There aren’t any official classifications for what kind of anime a studio makes, but it’s easy to see that some use action more than others. Action movies can overlap with science fiction, dark fantasy, historical fiction, or comedy, so there’s something for everyone depending on the anime studio they choose.
6 Madhouse
Library Includes: Redline, Vampire Hunter D: Bloodlust, Hunter x Hunter, Ninja Scroll, Trigun, One Punch Man
- Location: Honchō, Nakano, Tokyo, Japan
- Founded: October 17, 1972
Madhouse is known for its artwork as much as its vast library of action-focused anime, and anything this company produces seems to retain the same beauty and quality even decades into its existence. Their signature genre trends towards action, including examples like Trigun and Hunter x Hunter as some of their famous offerings. Other works, like Death Note, only had a few action scenes as the plot required, but are equally famous.

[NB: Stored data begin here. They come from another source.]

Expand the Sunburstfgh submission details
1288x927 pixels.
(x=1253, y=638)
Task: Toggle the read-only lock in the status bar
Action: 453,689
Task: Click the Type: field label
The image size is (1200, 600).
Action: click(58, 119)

The studio was founded in 1972 and its first production was a year later. It was a collaboration with Tokyo Movie to adapt a manga called Aim for the Ace!, a sports drama about tennis, and it was very much an action anime.
5 Toei
Works Include: Sailor Moon, Dragon Ball, Saint Seiya, The Transformers, One Piece
- Location: Nakano City, Tokyo, Japan
- Founded: January 23, 1948
The name in anime for superheroes, Toei is a studio that was giving us magical girls and big giant robots as far back as the 1980s, and is responsible for some of the most popular IPs in anime history. Even though some of the bigger franchises, like Transformers, have moved on to different studios, Toei was the first to produce the famous series in 1984.

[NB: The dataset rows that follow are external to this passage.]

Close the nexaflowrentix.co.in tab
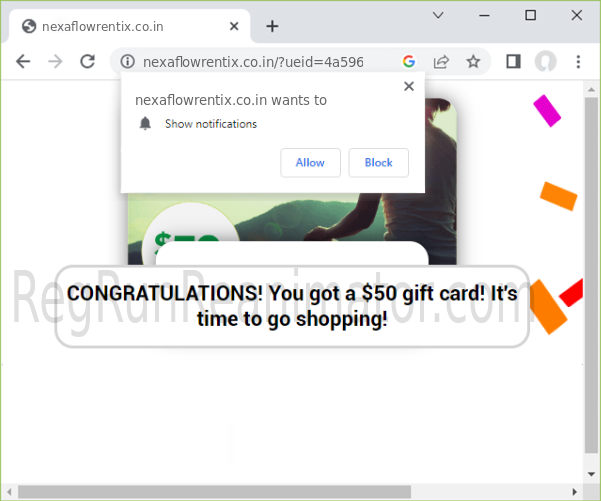Screen dimensions: 601x501 (x=234, y=26)
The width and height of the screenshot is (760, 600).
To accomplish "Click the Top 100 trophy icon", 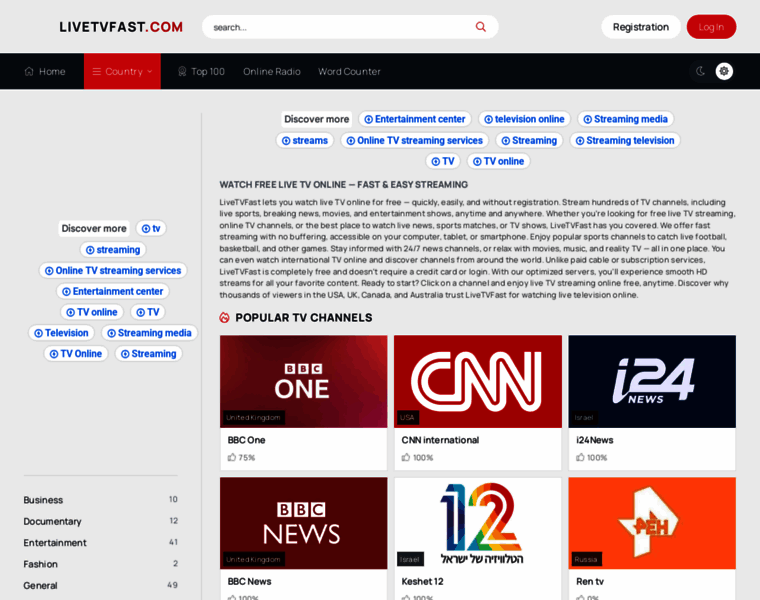I will [x=182, y=72].
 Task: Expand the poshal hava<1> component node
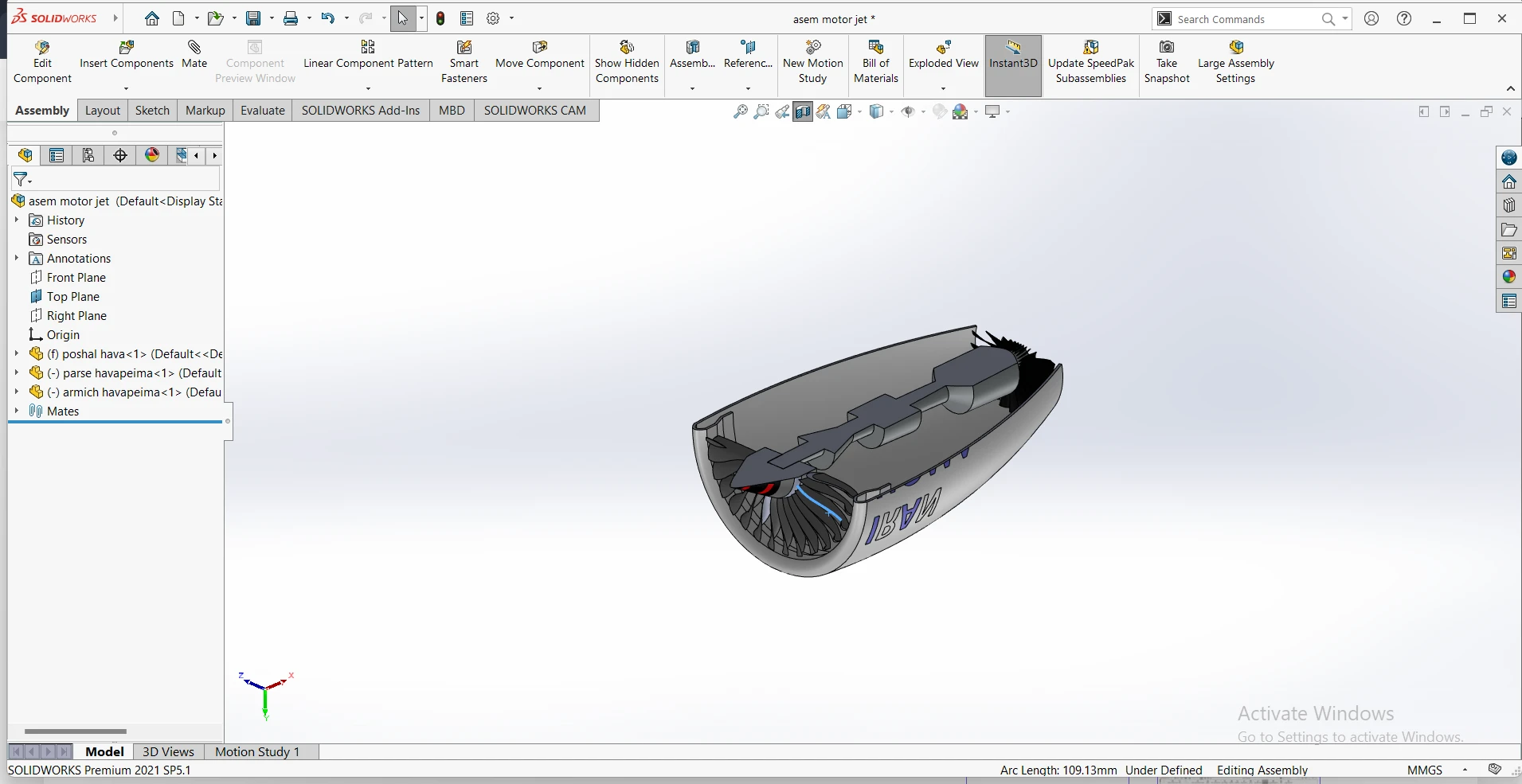pyautogui.click(x=17, y=354)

Virtually everything Toei produces falls into the action category somehow, and unlike some other studios that branch out, the folks at Toei seem to know they have a good thing going and don’t wander from the wheelhouse very often. The studio has also produced a whole library of media that was only released in Japan.
4 Sunrise
Works Include: Mobile Suit Gundam, Patlabor, Vision Of Escalflowne, Tiger & Bunny, Cowboy BeBop, Inuyasha
- Location: Ogikubo, Suginami, Tokyo, Japan
- Founded: September 1972
The modern name of this company might sound more familiar. Since 2022, Sunrise has been known as Bandai Namco Filmworks, finally taking the name of the parent company that acquired them in 1994. It’s the same company that’s been producing some of the best and most popular action anime for more than 50 years and has collaborated with other big studios like Toei to make even more.

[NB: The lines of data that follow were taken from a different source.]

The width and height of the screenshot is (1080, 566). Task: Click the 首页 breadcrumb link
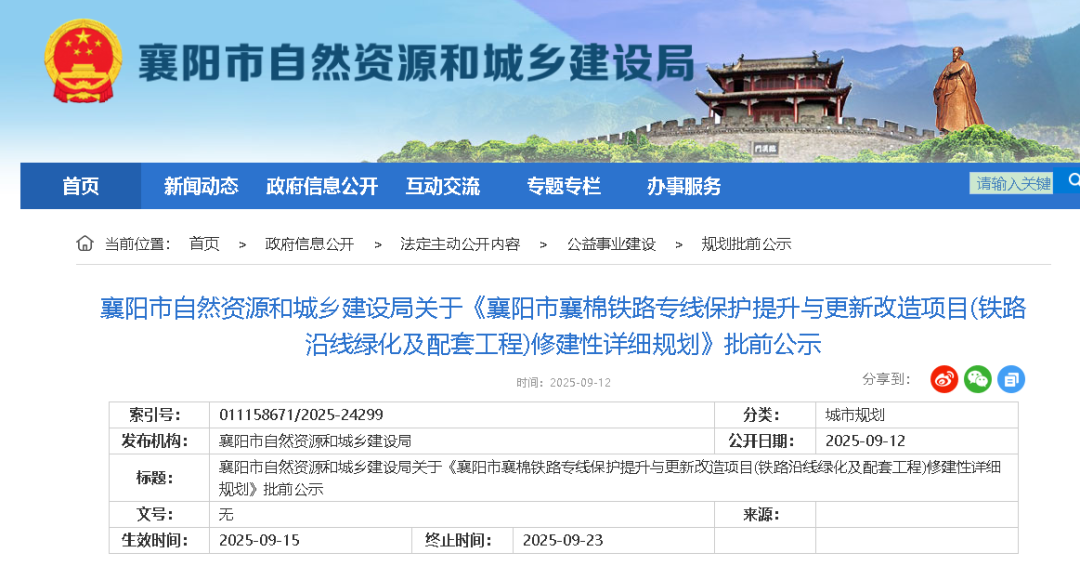coord(204,244)
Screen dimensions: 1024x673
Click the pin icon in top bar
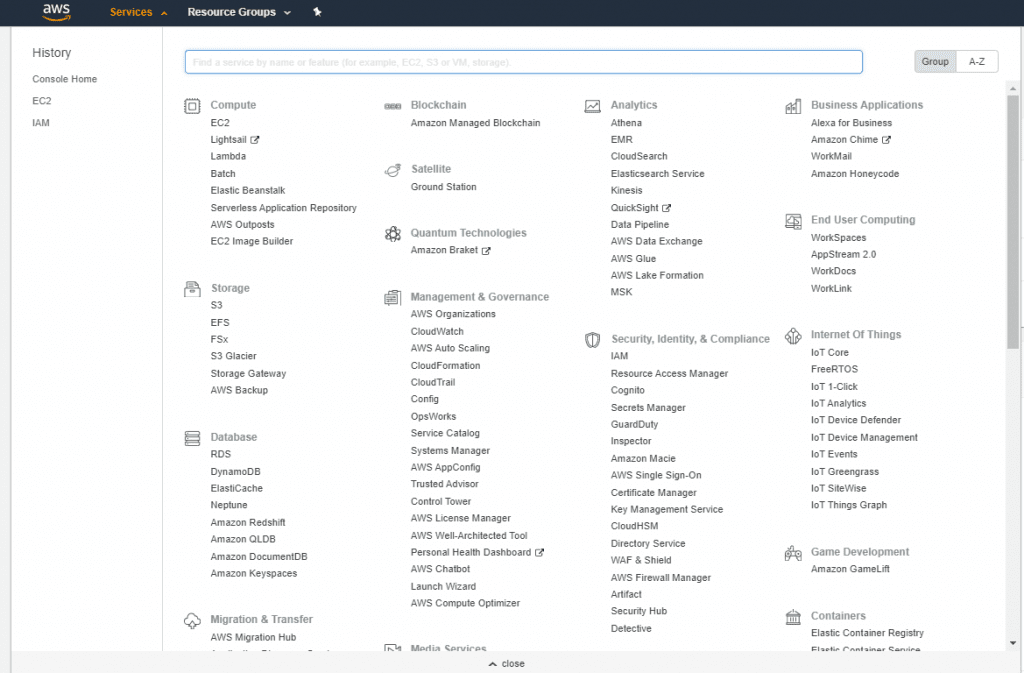coord(317,12)
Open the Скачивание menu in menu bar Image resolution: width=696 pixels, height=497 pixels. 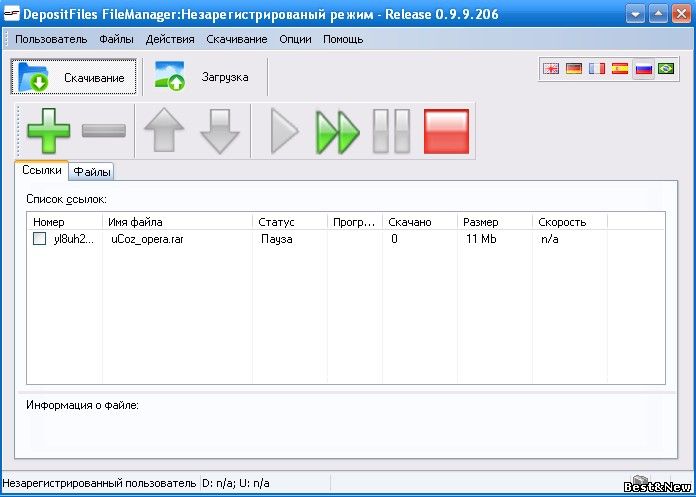coord(237,39)
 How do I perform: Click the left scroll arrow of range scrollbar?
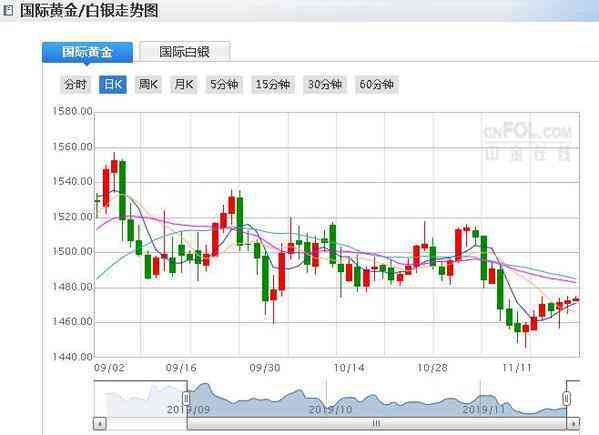(100, 424)
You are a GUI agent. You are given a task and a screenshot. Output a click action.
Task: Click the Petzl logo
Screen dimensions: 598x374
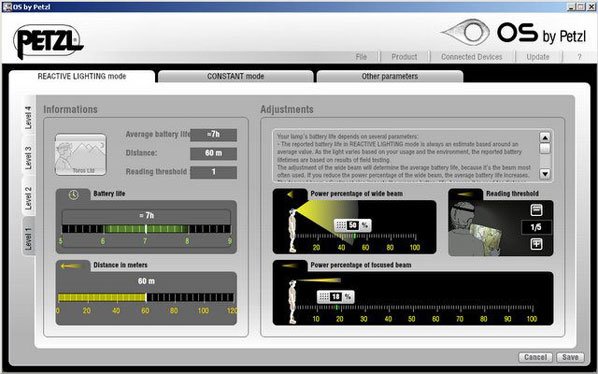[x=48, y=41]
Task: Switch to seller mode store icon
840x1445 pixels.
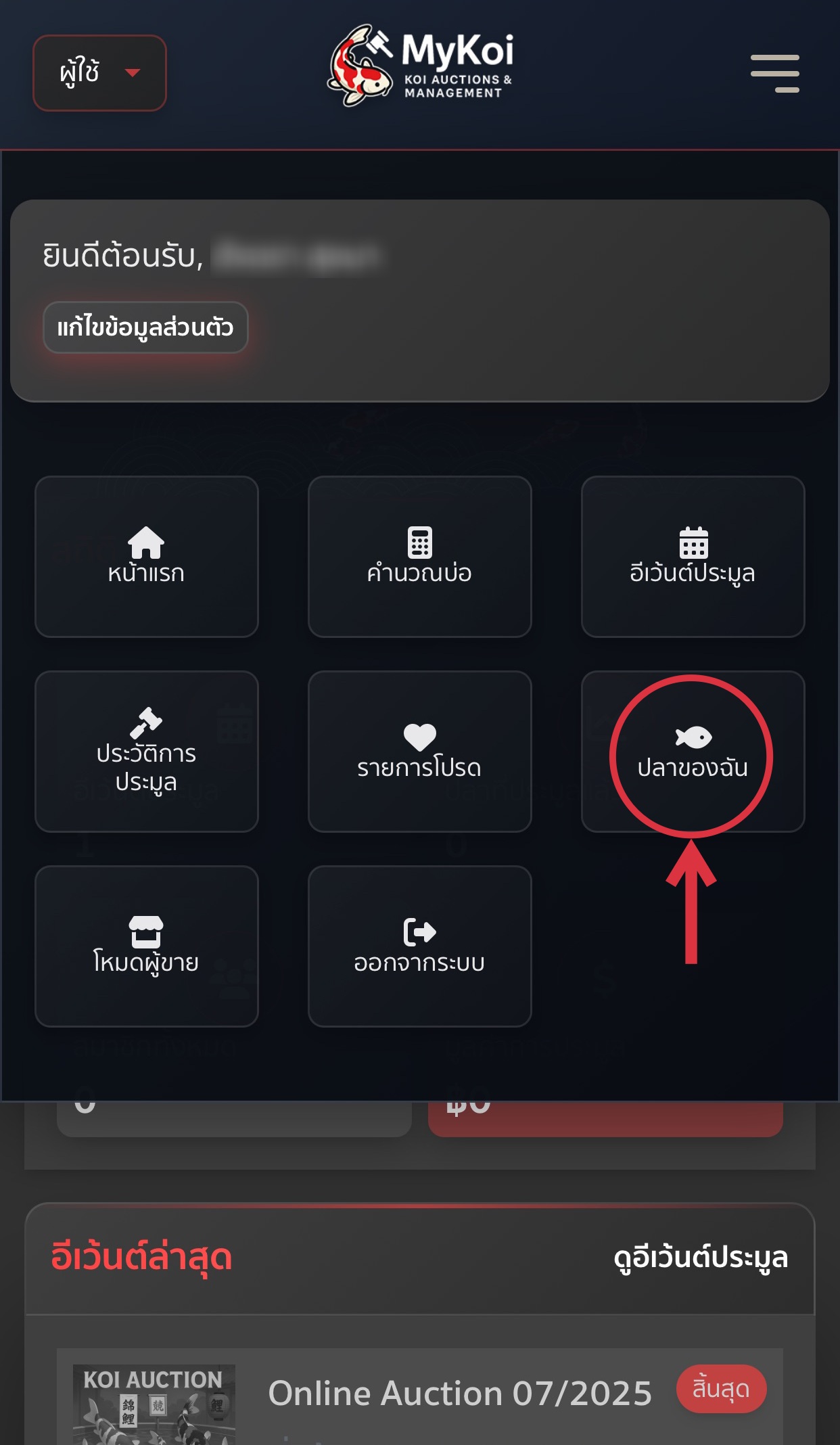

The modern structure of Bandai Namco Filmworks includes a number of studios, each one working on different projects, and each one has plenty to do. Their first project was called Hazedon, and it was an adventure anime made for Fuji TV, which immediately preceded the iconic Mobile Suit Gundam.
3 Production IG
Works Include: Ghost In The Shell, Psycho-Pass, Eden Of The East, Ultraman, Blood: The Last Vampire
- Location: Musashino, Tokyo, Japan
- Founded: December 15, 1987
Production IG is the studio that gave the world cyberpunk with one of their most successful IPs, Ghost In the Shell, in 1995. That franchise is one of the most expansive in anime history, but the only direct sequel to this movie was Ghost In The Shell: Innocence, which was the first animated film from Japan to be nominated for competition at the Cannes Film Festival, and other works from this studio have received similar critical acclaim.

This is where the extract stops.